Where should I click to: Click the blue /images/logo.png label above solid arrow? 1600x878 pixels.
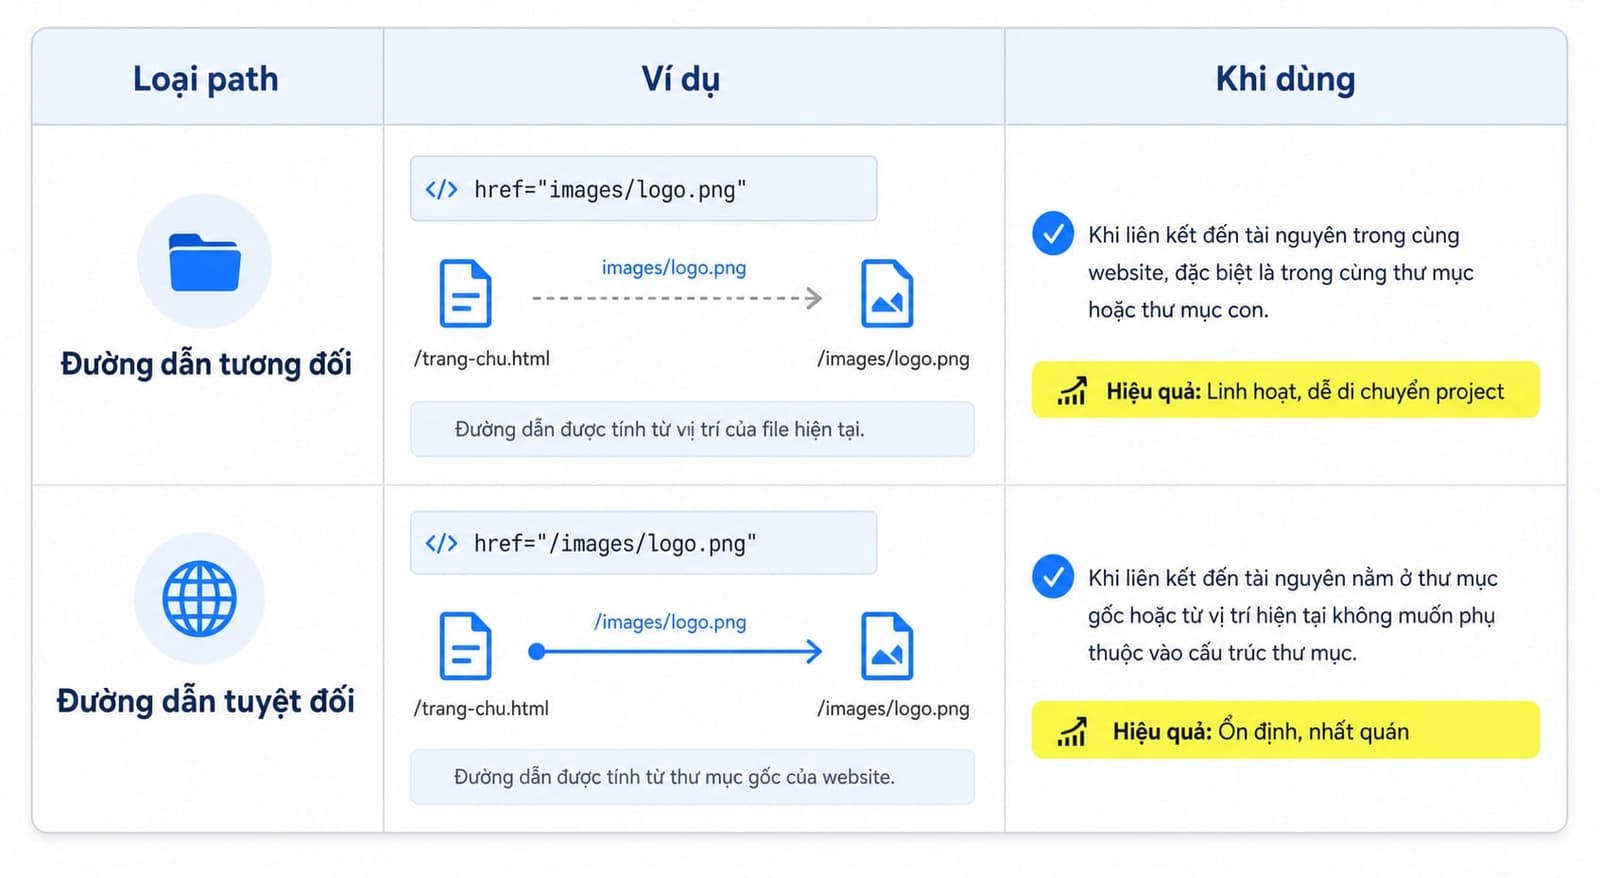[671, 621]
* * *
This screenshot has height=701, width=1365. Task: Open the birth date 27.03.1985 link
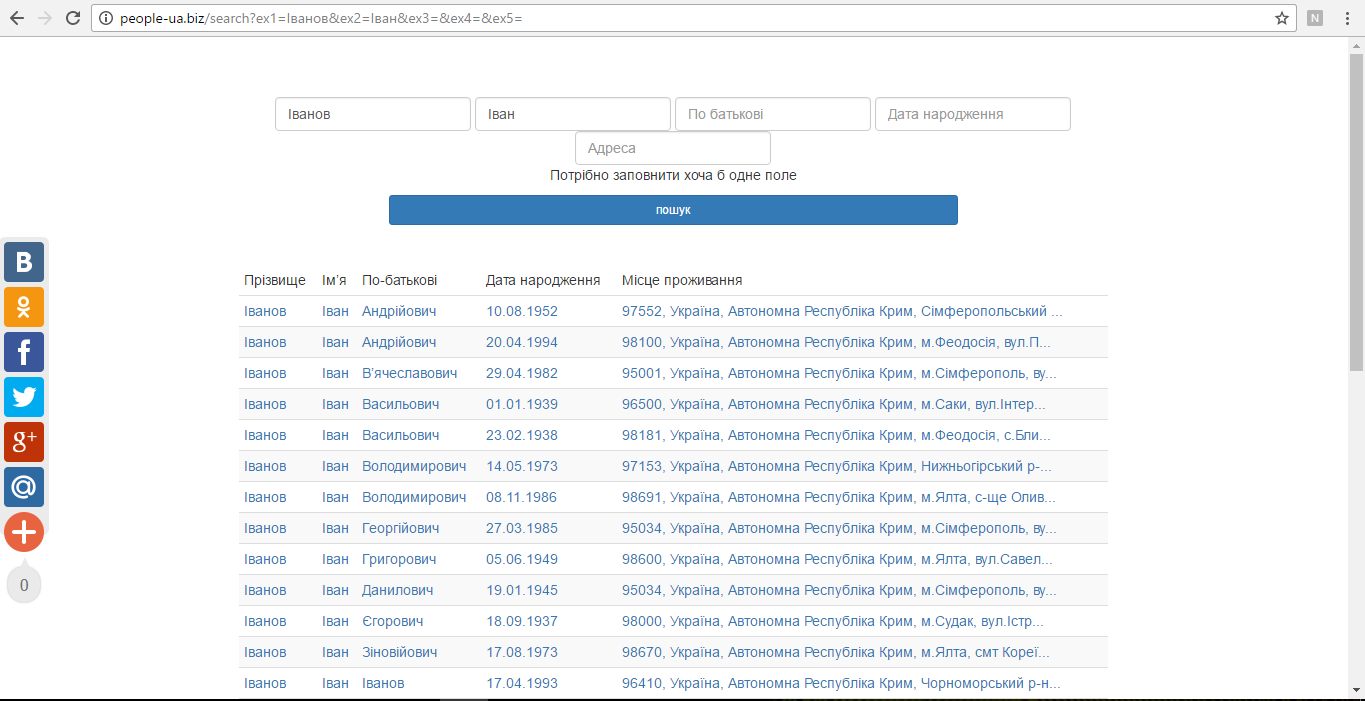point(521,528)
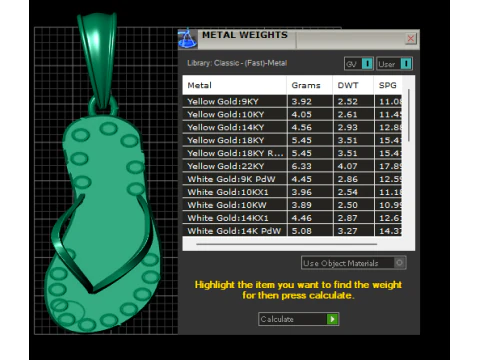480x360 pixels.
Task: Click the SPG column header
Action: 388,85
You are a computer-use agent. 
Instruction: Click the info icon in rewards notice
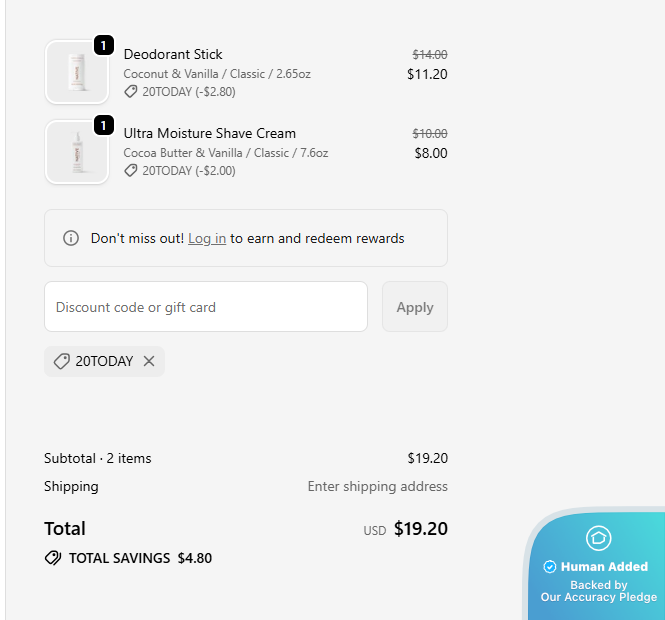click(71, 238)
--
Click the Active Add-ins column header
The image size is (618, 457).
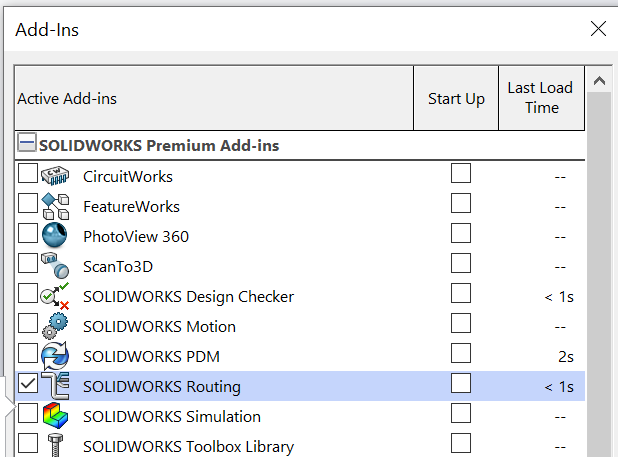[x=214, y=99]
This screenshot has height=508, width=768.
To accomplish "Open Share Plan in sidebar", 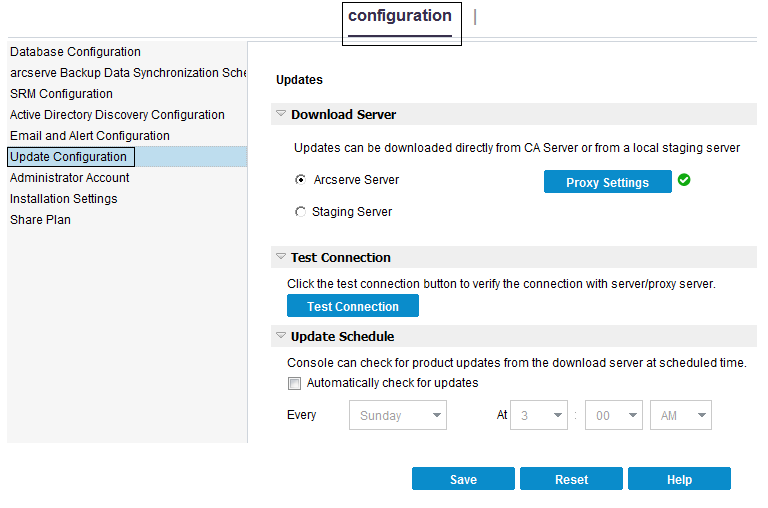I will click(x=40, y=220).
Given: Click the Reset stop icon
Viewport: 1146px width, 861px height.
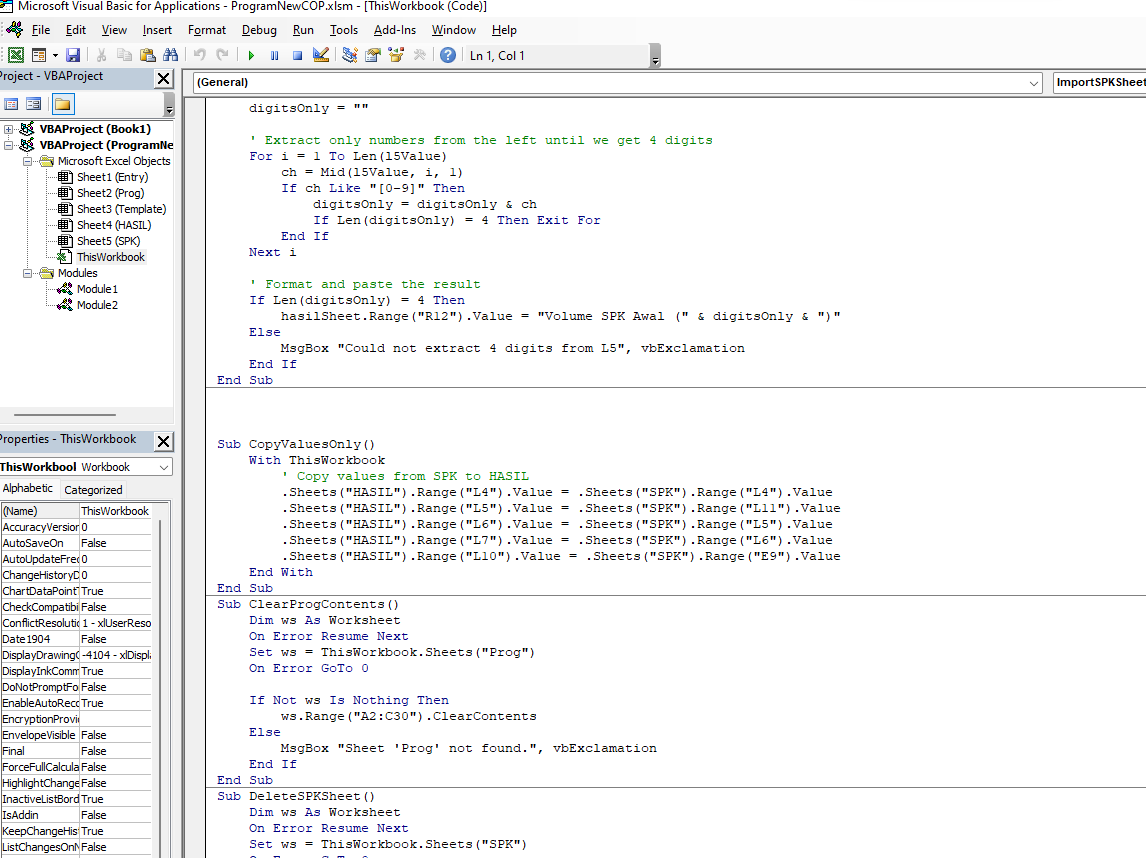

What to produce: Within the listing above, the range opens at the line with "Given: Click the Reset stop icon" and closes at the line with "Viewport: 1146px width, 861px height.". Reproduce exactly the lines of that range, including both ends.

Problem solution:
Given: Click the Reset stop icon
Viewport: 1146px width, 861px height.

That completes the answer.